Exercise prompt: From the patent excerpt on context-aware virtual assistants, extract word for word the part that opens with the words containing "FIG. 2 illustrates" and closes with "system, in accordance with some examples.".

G06F3/04883 » CPC further

Input arrangements for transferring data to be processed into a form capable of being handled by the computer; Output arrangements for transferring data from processing unit to output unit, e.g. interface arrangements; Input arrangements or combined input and output arrangements for interaction between user and computer; Interaction techniques based on graphical user interfaces [GUI] using specific features provided by the input device, e.g. functions controlled by the rotation of a mouse with dual sensing arrangements, or of the nature of the input device, e.g. tap gestures based on pressure sensed by a digitiser using a touch-screen or digitiser, e.g. input of commands through traced gestures for inputting data by handwriting, e.g. gesture or text

G06Q40/02 » CPC further

Finance; Insurance; Tax strategies; Processing of corporate or income taxes Banking, e.g. interest calculation, credit approval, mortgages, home banking or on-line banking

Description

CROSS-REFERENCE TO RELATED APPLICATION

This patent application claims the benefit of U.S. Provisional Patent Application No. 63/650,151, filed May 21, 2024, which is incorporated by reference herein in its entirety.

TECHNICAL FIELD

The present disclosure generally relates to virtual assistants, and more specifically to context-aware virtual assistants.

BACKGROUND

Virtual assistants, such as chatbots, provide for domain advice. For example, a financial chatbot provides for advice on transferring funds, opening a new account, making a payment on a loan, and so on. Virtual assistants are included in application software, such as online applications.

BRIEF DESCRIPTION OF THE DRAWINGS

In the drawings, which are not necessarily drawn to scale, like numerals may describe similar components in different views. Like numerals having different letter suffixes may represent different instances of similar components. The drawings illustrate generally, by way of example, but not by way of limitation, various embodiments discussed in the present document. Various ones of the appended drawings merely illustrate example embodiments of the present inventive subject matter and cannot be considered as limiting its scope.

FIG. 1 illustrates a block diagram depicting a context-aware virtual assistant system (CAVAS), in accordance with certain examples.

FIG. 2 illustrates a block diagram of an image capture component wrapper communicatively coupled to a natural language processing (NLP) pipeline, in accordance with certain examples.

FIG. 3 illustrates a flowchart of a process suitable for using the context-aware virtual assistant system of FIG. 1 to capture and to contextually process multi-model annotations, in accordance with certain examples.

FIG. 4 illustrates screenshots of various screens, such as mobile banking application screens, suitable for implementing the context-aware virtual assistant system, in accordance with some examples.

FIG. 5 illustrates side-by-side screens where a first screen shows certain annotations, in accordance with some examples.

FIG. 6 illustrates side-by-side screens having certain annotations, in accordance with some examples.

Available data:
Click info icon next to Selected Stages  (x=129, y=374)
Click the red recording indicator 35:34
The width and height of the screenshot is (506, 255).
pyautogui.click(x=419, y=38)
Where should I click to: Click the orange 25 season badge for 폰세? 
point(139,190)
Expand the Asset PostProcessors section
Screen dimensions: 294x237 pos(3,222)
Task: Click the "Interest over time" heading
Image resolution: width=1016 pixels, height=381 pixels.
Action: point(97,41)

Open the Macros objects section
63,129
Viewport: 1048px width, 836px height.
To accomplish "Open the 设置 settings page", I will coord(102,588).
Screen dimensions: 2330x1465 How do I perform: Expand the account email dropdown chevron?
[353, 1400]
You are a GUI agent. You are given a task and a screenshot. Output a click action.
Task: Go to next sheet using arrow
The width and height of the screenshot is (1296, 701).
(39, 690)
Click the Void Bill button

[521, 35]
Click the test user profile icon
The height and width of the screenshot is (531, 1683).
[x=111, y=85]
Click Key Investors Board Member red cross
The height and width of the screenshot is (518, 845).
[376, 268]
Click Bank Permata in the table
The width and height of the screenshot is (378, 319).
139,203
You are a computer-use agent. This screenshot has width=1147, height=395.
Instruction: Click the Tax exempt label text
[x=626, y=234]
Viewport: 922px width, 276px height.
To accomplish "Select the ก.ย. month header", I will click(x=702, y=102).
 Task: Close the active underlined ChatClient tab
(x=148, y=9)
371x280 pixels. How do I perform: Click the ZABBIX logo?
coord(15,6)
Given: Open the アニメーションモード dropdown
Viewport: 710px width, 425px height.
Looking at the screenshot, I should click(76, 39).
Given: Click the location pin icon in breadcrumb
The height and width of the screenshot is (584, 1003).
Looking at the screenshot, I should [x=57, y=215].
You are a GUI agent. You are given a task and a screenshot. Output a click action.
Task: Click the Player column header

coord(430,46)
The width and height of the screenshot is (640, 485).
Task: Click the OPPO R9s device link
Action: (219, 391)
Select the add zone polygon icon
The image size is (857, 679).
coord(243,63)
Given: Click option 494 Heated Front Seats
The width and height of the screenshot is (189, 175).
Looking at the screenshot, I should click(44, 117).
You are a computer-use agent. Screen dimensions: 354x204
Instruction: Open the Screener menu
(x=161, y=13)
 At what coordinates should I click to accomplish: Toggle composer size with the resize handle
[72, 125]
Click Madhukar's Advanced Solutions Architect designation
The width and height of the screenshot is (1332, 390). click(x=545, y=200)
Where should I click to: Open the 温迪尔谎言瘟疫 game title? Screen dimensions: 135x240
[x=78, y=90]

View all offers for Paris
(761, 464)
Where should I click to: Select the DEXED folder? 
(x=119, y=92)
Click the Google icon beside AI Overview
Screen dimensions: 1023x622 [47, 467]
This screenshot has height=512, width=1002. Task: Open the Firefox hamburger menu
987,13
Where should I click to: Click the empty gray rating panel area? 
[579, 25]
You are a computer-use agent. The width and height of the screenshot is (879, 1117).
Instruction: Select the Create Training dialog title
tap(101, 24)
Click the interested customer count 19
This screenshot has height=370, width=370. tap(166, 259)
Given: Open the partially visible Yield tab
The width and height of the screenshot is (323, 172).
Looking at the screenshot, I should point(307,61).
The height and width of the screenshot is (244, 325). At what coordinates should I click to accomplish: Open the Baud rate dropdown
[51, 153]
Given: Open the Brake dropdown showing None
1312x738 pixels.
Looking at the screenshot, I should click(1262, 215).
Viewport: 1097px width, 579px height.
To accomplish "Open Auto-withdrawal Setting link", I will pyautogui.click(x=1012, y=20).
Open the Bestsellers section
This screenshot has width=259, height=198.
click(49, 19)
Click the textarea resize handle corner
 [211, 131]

Answer to this exercise:
FIG. 2 illustrates a block diagram of an image capture component wrapper communicatively coupled to a natural language processing (NLP) pipeline, in accordance with certain examples.

FIG. 3 illustrates a flowchart of a process suitable for using the context-aware virtual assistant system of FIG. 1 to capture and to contextually process multi-model annotations, in accordance with certain examples.

FIG. 4 illustrates screenshots of various screens, such as mobile banking application screens, suitable for implementing the context-aware virtual assistant system, in accordance with some examples.